Exchanges facilitate two of the key functions of asset markets – price discovery and capital formation. As an active market participant, we have a vested interest in supporting exchanges, so they can provide those functions. Exchanges have been in competition with each other in the US and many other markets. This has produced many innovations leading to diversity in exchange protocols – such as the role and obligations of designated market makers on the NYSE, inverse pricing models introduced by the BYX, the IEX ‘speed bump’, and NASDAQ’s Midpoint Extended Life Order, amongst many others. These innovations enable asset managers and their agents to fine-tune their liquidity-seeking strategies, allowing a better match between order urgency and execution strategy.

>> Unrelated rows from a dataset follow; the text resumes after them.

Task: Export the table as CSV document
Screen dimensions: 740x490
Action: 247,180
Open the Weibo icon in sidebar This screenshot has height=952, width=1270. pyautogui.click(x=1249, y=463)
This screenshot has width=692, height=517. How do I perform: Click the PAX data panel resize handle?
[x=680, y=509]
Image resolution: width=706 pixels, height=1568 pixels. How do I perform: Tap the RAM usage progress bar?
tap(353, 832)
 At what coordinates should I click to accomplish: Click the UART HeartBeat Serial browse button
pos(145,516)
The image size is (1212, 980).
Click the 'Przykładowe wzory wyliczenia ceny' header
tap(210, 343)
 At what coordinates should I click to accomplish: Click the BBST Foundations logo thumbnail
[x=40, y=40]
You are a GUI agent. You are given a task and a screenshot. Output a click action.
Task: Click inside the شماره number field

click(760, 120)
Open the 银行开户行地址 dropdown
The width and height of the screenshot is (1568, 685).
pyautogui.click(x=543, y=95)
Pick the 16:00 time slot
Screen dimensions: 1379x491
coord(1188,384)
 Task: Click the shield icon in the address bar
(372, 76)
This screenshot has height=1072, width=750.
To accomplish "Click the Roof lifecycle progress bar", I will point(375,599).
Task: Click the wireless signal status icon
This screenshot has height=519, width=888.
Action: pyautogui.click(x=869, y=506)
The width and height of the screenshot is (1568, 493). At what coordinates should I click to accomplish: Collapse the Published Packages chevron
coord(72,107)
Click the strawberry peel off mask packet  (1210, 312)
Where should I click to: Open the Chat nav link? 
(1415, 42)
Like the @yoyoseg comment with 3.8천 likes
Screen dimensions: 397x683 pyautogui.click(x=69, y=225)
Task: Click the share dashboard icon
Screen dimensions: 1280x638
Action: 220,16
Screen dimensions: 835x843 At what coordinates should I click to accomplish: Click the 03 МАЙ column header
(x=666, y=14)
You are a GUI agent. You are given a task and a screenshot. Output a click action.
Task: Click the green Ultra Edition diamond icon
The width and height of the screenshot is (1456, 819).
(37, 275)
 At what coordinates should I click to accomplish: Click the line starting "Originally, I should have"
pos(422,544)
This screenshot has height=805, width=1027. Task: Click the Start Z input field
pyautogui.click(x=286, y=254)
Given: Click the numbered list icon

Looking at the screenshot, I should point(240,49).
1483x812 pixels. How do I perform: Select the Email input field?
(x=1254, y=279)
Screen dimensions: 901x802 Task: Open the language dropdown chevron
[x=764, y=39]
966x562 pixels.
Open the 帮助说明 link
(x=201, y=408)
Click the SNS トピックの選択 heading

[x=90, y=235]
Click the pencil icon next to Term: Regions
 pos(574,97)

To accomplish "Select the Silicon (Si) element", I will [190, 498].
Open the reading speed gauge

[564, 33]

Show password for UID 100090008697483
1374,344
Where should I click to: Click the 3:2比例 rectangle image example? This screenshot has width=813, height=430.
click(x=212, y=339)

In addition to this vigorous competition in product specifications, exchanges also compete through the transaction fees they charge. This has led to a remarkable complexity in exchanges’ access fee and rebate models. We believe that this complexity has the potential to be a net detriment to the well-functioning of markets overall. It can introduce an additional wedge between the incentives of asset owners and managers on the one hand and broker-dealers on the other, particularly if their relationship is not based on a ‘cost-plus’ commission model.
While rebates may have initially been intended to reward dedicated liquidity providers, they have since come to influence the routing decisions of broker-dealers acting as agents for asset managers. In many cases, the benefits are passed on to asset owners only indirectly through lower commissions, if at all. This can lead to a potential conflict of interest where routing decisions are driven by rebate considerations to the detriment of the execution quality of the trade program, particularly if rebates are tiered via volume discounts.
From this perspective, we strongly support the Transaction Fee Pilot for NMS stocks, in particular the inclusion of a ‘no-rebate’ test group. We would respectfully suggest clarifying the restrictions on Linked Pricing imposed by the Pilot. In many cases, access fee tiers are based on volume transacted. The restrictions in the Pilot should specify that any volume discounts for Test Groups 1 and 2 as well as the Control groups are not affected by volume transacted in Test Group 3.
Exchanges play a critical role in price discovery and capital formation. They need to be rewarded adequately for providing this service, and need to be incentivized to compete vigorously. We would suggest that the results from this Transaction Fee Pilot can serve to initiate a broader discussion on the appropriate reward model for exchanges. In particular, we believe that the split between volume-based ‘variable’ compensation through access fees, and ‘fixed’ compensation through data feed fees and listing fees, should be revisited.